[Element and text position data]
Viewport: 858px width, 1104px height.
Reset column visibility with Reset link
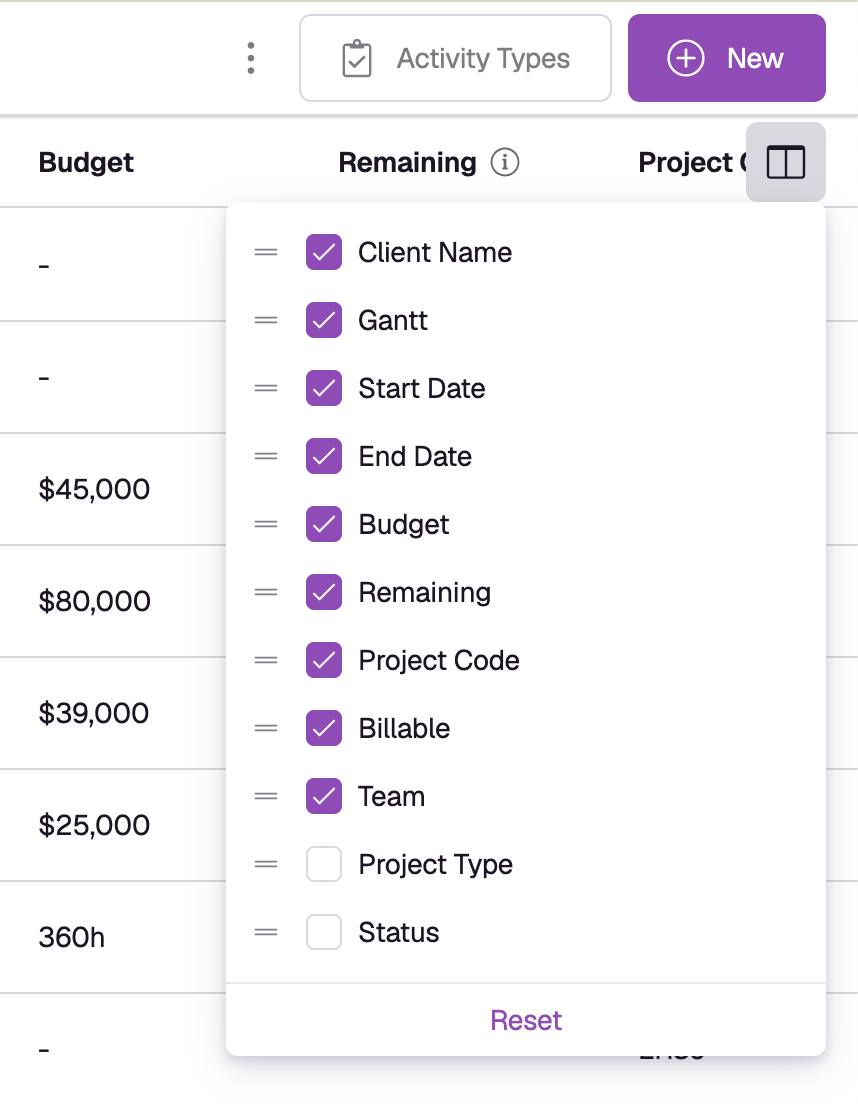(x=526, y=1020)
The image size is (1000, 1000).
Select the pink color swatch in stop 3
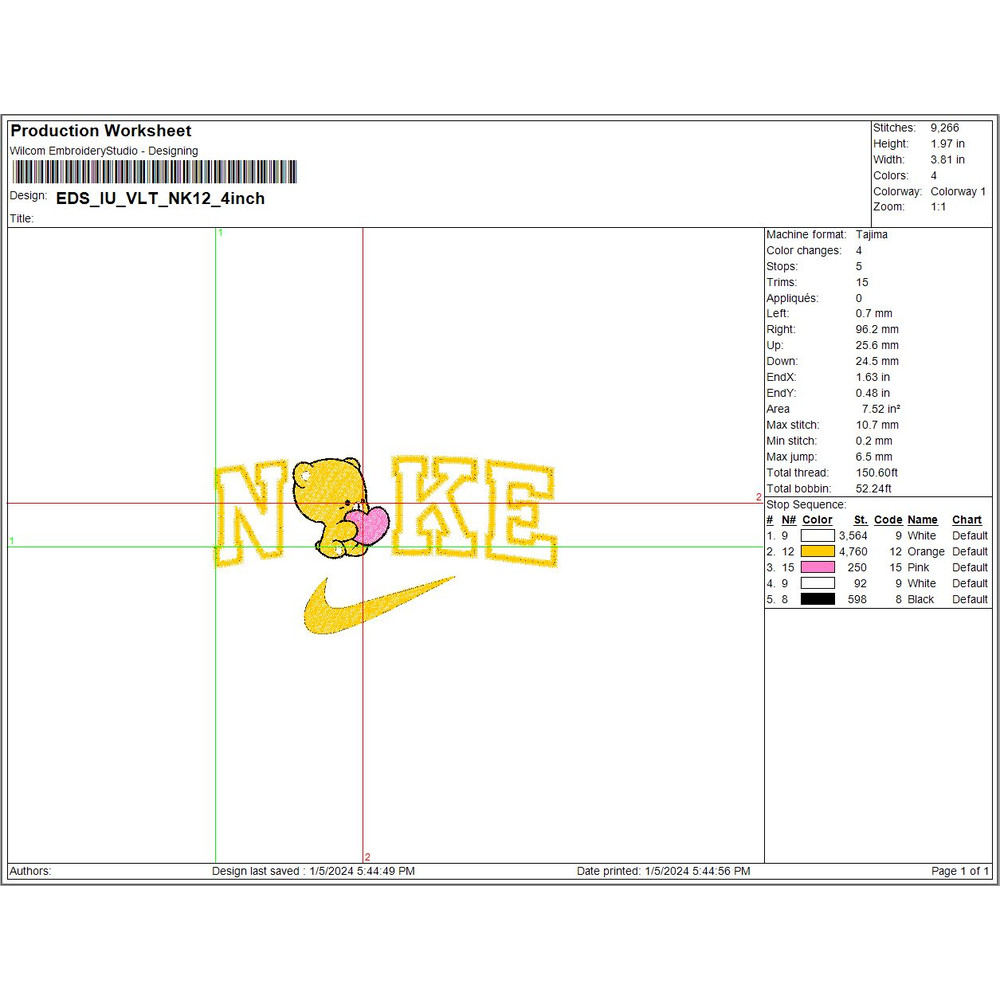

### Description of the task
Rewrite the rows above, substituting "green" for every occurrence of "pink" and leaving everything else unchanged. Omit the pictures from the response.

### Response below
Viewport: 858px width, 1104px height.
Reset column visibility with Reset link
(x=526, y=1020)
The image size is (1000, 1000).
Select the green color swatch in stop 3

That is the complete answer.